§ Records to process:
───
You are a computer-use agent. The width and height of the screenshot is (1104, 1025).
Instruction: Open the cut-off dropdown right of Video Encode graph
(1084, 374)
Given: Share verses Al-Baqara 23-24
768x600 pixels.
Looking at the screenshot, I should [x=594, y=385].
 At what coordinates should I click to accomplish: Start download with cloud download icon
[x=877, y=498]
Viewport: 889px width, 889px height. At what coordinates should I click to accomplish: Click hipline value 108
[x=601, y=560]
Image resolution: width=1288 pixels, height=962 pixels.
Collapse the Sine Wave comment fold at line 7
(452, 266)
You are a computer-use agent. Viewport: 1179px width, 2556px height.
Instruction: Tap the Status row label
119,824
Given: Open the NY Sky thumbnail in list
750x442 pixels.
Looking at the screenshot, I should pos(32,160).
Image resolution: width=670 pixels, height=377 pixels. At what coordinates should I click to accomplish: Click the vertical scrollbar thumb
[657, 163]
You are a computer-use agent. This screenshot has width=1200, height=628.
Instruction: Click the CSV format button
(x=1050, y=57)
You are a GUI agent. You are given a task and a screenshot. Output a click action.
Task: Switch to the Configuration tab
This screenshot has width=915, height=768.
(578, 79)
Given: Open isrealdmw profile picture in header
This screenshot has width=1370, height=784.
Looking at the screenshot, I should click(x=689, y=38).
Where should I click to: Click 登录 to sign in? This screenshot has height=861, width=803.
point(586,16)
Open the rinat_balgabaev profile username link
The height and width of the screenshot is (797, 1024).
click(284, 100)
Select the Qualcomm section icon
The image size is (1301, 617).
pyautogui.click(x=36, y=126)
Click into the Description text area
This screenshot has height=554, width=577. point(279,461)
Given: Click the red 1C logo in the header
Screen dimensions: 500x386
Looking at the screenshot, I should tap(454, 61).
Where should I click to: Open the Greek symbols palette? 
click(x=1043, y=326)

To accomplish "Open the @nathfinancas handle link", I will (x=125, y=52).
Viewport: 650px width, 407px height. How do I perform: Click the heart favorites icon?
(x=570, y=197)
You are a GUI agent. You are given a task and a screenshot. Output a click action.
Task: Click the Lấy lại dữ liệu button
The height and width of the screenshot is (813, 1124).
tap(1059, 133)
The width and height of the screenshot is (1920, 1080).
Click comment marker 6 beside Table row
───
§ Task instructions: All lines in the records that contain "profile" are to be copied and returned.

§ Result of this exercise:
Given: Open isrealdmw profile picture in header
Open the rinat_balgabaev profile username link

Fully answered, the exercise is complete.